Exact copies of all the lines below are required, with the pictures omitted.
Materials provided START
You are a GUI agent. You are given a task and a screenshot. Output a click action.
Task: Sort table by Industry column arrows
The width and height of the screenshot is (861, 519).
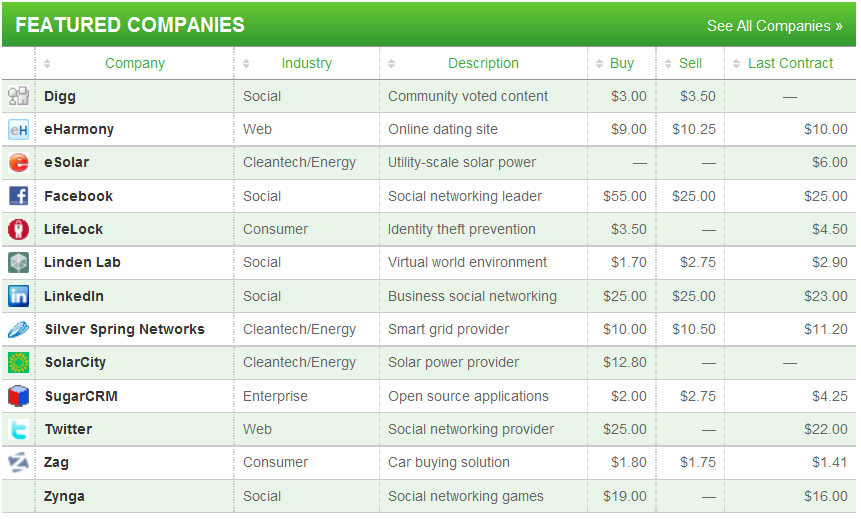[247, 64]
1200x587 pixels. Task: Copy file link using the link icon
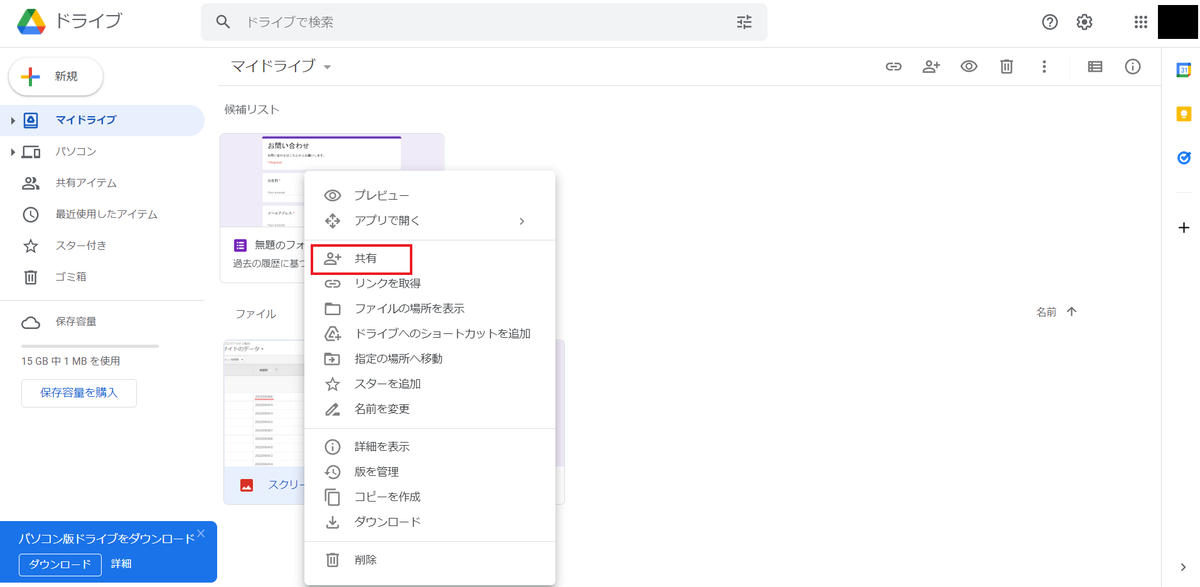click(893, 66)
Materials provided END
_Your response_
You are a GUI agent. You are given a task and a screenshot. Output a click action.
Task: Sort table by Industry column arrows
The width and height of the screenshot is (861, 519).
[247, 64]
1200x587 pixels. Task: Copy file link using the link icon
click(893, 66)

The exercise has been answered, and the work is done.